Patrząc na to ile sportowych treści powstało na temat tego transferu postanowiłam również powróżyć sobie z fusów, bo czemu nie. Skoro marka Cupra wspiera kataloński klub, to zapewne i naszemu bramkarzowi skapnie jakieś auto. Czy nim będzie jeździł to inna sprawa, ale w końcu zostanie etatowym pracownikiem blaugrany, bo plotki mówią o rocznym kontrakcie, który zostanie podpisany w poniedziałek.
Nowym dzieckiem hiszpańskiej marki jest Cupra Tavascan, czyli elektryczny SUV z agresywnym wyglądem, który może poszczycić się nawet 340 KM. Obstawiam, że nasz golkiper otrzyma właśnie mocniejszą opcję – VZ z napędem 4×4, która do setki rozpędza się w 5,5 sekundy i przejedzie ponad 500 km. Niestety prędkość maksymalna jest tu ograniczona do 180 km/h. Cena takiego auta w Polsce to niemal 240 tysięcy złotych.
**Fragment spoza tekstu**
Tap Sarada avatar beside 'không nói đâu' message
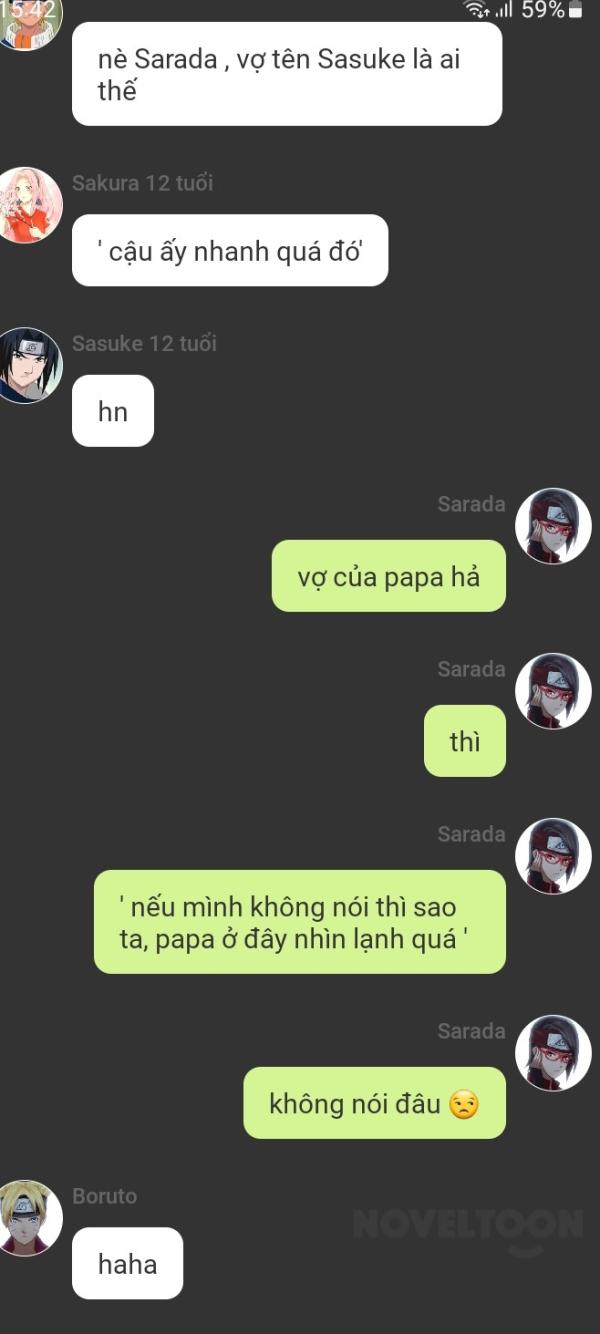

Z Castelldefes do Barcelony jest zdecydowanie bliżej, ale jeśli argumentem miałby być zasięg elektryka, to polecamy słabszą, 286-konną wersję Tavascana, którego zasięg według teorii dobija do 568 km, a sprint do setki również nie jest zły – 6,8 sekundy.
Gdyby jednak Szczęsny wolał swoje prywatne samochody, to widziano go za kierownicą choćby Rolls-Royce’a Cullinana czy Bentleya Bentayga, więc lubi SUV-y.